Erwin Creed, 37, is heir to one of the world’s most prestigious perfume houses. The House of Creed was established by his great-great-great-great grandfather in 1760 to serve the English royal court. When King George III rested his chin on his gloved hand, he inhaled the aroma of the first Creed fragrance, Royal English Leather. Scented gloves were one of the company’s early specialties.
Creed expanded throughout the 18th and 19th centuries, creating custom fragrances for many European royal courts. Through the 20th century and up to today, celebrities and heads of state have continued to favour Creed — Winston Churchill commissioned the scent Tabarome Millesime, John F. Kennedy wore Creed’s Vetiver, multiple Hollywood actors (especially those connected with James Bond) have reportedly worn Creed’s Green Irish Tweed.

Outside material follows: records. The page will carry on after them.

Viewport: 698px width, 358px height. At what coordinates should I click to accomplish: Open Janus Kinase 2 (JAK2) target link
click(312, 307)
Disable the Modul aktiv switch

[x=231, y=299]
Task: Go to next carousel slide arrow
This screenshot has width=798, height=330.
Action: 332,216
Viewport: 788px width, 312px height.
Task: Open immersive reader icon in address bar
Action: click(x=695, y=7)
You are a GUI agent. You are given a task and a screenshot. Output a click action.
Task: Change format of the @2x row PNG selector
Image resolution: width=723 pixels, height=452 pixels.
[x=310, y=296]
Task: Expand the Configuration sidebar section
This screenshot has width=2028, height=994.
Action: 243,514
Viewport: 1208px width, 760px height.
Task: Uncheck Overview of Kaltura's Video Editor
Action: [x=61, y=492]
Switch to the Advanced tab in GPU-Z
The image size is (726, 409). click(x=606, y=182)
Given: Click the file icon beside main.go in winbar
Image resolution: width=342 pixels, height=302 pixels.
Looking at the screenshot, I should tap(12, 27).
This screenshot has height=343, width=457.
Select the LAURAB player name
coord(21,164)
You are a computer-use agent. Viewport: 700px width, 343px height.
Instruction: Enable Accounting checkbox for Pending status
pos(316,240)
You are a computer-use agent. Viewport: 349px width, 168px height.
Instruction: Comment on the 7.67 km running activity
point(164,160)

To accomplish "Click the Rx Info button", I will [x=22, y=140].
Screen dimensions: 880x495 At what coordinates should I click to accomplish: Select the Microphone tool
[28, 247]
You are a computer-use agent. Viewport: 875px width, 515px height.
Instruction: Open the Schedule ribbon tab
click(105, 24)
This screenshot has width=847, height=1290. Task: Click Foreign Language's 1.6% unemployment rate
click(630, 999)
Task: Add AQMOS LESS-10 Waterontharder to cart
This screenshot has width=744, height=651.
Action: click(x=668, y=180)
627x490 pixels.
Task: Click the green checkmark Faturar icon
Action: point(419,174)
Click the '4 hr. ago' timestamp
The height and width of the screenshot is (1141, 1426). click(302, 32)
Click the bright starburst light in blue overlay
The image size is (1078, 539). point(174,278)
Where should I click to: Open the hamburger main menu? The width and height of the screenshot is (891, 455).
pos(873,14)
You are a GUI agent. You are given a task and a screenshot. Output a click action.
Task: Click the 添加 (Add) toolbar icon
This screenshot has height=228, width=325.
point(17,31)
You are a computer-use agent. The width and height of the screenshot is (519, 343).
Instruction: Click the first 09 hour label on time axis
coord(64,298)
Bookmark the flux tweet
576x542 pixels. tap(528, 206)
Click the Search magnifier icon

Today, Olivier and Erwin Creed, father and son, carry on this legacy. In addition to running the business, they also craft the fragrances. Erwin recalls one of his early lessons in perfumery: as a child he filled a bathtub with the many scented shower gels on hand at his house — with no water — and jumped in.
Erwin naturally gravitated towards the family business; his father didn’t push him, he says. Erwin loved watching his father’s alchemy, the search for the perfect mixture of aromatic ingredients, in creating a fragrance.
One of Erwin’s great joys as a perfumer is the smell of freshly harvested fruits, used as ingredients in Creed’s perfumes. Bergamot’s citrusy scent is one of Erwin’s favourites. He and his father used bergamot, for example, in the fragrance Himalaya, inspired by Olivier’s treks in the Himalayan mountains. Among the ingredients of Himalaya is a touch of gunpowder.
It’s not the rare or exotic ingredients that make a fragrance, Erwin says; it’s the composition, the precise mingling of scents. The House of Creed takes its time producing new fragrances. It’s not like the fashion world, Erwin says, where novelty is paramount and brands come out with whole new collections each season. “A perfume is timeless,” he says.
Slow and Steady Wins the Race
The House of Creed stands stoically amidst the din and rush of modern life. It doesn’t care to expand, it doesn’t seek popularity through advertising campaigns, nor does it hurry itself to produce new products and keep revenues surging. “Slow and steady wins the race” is something of a Creed family credo.
Erwin explains, “When you push too much, you arrive at the peak. When you’re at the peak, and if you are not so strong, what happens after? You go down. [It’s better] if you go step by step, slowly but safely. We don’t want to go too fast. We are happy today.”
His father taught him not to be swept along with the current, but rather — like The House of Creed itself — to remain surefooted on his own path. Erwin recalls his father’s words, “Sometimes people give you good tips you can use. But sometimes the good tips are not good tips for you. You have to have your own personality. As a creator, it’s important to have your own interpretation and ideas. Don’t just do what they say.”
Having taken this lesson to heart, Erwin has sometimes challenged his father’s ideas as well. “I see my father today more as my boss than as my father, so we have some tension,” Erwin says.
He recalls an instance in which he questioned his father’s judgment. When Olivier created the Aventus scent, Erwin felt it wasn’t going to be well received. In fact, it has been one of Creed’s most celebrated scents since its release in 2010.
In some ways, Erwin has struggled with living in the shadow of his family’s legacy. He is known for being his father’s son, a famous Creed. And some people peg him as the rich kid, he says, playing with his expensive toys — his car collection.
For him, driving is about clearing his mind. “I don’t think too much about who I am,” he says. “I don’t want to lose my focus on the perfume.” Making a good perfume is “my first love.”